Polars doesn't provide a keyword argument the compute the percentages of the ranks. But because expressions are so versatile we can create our own percentage rank expression.

Note that we use element() which refers to the element being evaluated in a list.eval expression.

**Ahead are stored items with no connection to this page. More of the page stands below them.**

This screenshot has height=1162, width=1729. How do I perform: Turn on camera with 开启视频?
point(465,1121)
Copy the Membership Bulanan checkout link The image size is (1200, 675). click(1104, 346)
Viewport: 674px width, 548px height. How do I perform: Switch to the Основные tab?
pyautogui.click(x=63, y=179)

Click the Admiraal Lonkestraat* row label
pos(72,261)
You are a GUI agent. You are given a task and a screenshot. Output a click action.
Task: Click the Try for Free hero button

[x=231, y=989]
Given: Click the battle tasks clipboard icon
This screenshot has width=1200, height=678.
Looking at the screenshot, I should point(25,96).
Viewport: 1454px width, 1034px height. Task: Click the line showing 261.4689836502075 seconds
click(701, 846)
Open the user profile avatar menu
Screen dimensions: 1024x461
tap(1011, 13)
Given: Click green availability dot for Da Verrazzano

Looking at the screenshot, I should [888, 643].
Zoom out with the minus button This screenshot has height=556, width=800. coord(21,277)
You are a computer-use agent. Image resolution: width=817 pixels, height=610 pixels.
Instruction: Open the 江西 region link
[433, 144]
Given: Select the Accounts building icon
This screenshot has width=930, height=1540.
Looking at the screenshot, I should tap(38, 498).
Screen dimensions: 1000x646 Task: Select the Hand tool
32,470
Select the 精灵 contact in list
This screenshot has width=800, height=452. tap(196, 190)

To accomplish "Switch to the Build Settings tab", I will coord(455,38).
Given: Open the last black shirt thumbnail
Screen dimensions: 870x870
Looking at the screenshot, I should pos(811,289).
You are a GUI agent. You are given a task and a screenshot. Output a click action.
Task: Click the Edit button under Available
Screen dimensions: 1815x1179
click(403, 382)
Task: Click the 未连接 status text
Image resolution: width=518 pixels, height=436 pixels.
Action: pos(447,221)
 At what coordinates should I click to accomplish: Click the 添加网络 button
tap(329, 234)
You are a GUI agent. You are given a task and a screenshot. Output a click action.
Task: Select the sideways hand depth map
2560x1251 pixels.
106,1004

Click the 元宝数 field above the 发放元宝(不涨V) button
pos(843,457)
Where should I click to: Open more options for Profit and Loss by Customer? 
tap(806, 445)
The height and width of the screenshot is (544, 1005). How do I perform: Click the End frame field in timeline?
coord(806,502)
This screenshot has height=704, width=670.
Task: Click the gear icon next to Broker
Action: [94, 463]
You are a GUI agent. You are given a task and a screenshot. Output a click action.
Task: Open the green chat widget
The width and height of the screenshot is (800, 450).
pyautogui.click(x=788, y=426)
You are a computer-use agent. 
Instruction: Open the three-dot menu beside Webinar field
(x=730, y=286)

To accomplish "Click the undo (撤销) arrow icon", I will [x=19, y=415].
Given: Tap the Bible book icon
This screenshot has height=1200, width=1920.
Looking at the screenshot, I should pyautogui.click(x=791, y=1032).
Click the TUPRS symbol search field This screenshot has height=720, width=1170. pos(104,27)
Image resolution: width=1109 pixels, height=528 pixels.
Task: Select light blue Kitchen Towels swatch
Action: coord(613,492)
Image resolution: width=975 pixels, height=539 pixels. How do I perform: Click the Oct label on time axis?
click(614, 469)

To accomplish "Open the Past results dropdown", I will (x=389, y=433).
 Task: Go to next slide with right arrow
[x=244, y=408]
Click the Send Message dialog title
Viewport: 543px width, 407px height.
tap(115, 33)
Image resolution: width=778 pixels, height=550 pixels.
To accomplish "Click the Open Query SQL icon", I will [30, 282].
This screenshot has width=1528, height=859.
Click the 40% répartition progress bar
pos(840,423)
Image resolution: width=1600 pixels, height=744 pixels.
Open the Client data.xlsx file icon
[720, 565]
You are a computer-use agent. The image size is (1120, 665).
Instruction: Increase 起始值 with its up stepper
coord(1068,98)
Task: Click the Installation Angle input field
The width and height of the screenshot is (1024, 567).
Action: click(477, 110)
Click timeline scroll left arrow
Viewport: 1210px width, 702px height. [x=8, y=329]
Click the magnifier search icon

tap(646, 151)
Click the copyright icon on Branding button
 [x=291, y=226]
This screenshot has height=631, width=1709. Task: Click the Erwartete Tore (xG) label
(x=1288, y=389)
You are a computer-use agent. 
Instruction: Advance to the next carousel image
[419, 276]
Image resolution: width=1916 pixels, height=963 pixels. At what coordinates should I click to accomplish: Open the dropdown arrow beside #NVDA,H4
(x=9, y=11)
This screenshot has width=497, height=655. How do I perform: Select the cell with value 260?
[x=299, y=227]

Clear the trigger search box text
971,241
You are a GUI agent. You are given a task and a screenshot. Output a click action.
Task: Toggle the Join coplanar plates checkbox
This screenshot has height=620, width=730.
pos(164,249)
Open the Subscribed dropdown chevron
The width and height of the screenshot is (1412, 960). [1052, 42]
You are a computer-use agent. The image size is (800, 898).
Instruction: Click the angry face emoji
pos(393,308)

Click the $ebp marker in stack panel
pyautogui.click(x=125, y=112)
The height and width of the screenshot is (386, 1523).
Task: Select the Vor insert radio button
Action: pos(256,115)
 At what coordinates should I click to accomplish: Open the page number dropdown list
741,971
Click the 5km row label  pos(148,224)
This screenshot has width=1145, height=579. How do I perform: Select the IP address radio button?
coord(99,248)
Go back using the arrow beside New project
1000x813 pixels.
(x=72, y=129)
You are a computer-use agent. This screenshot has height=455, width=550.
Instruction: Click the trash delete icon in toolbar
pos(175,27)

# the percentage rank expression
rank_pct = pl.element().rank(descending=True) / pl.element().count()

grades.with_columns(
    pl.concat_list(pl.exclude("student"))
      .list.eval(rank_pct).alias("grades_rank")
)

This outputs:

shape: (4, 5)
┌─────────┬────────────┬─────────┬───────────┬────────────────────────────────┐
│ student ┆ arithmetic ┆ biology ┆ geography ┆ grades_rank                    │
│ ---     ┆ ---        ┆ ---     ┆ ---       ┆ ---                            │
│ str     ┆ i64        ┆ i64     ┆ i64       ┆ list[f64]                      │
╞═════════╪════════════╪═════════╪═══════════╪════════════════════════════════╡
│ bas     ┆ 10         ┆ 4       ┆ 8         ┆ [0.333333, 1.0, 0.666667]      │
│ laura   ┆ 5          ┆ 6       ┆ 4         ┆ [0.666667, 0.333333, 1.0]      │
│ tim     ┆ 6          ┆ 2       ┆ 9         ┆ [0.666667, 1.0, 0.333333]      │
│ jenny   ┆ 8          ┆ 7       ┆ 7         ┆ [0.333333, 0.833333, 0.833333] │
└─────────┴────────────┴─────────┴───────────┴────────────────────────────────┘

Note that this solution works for any expressions/operation you want to do row wise.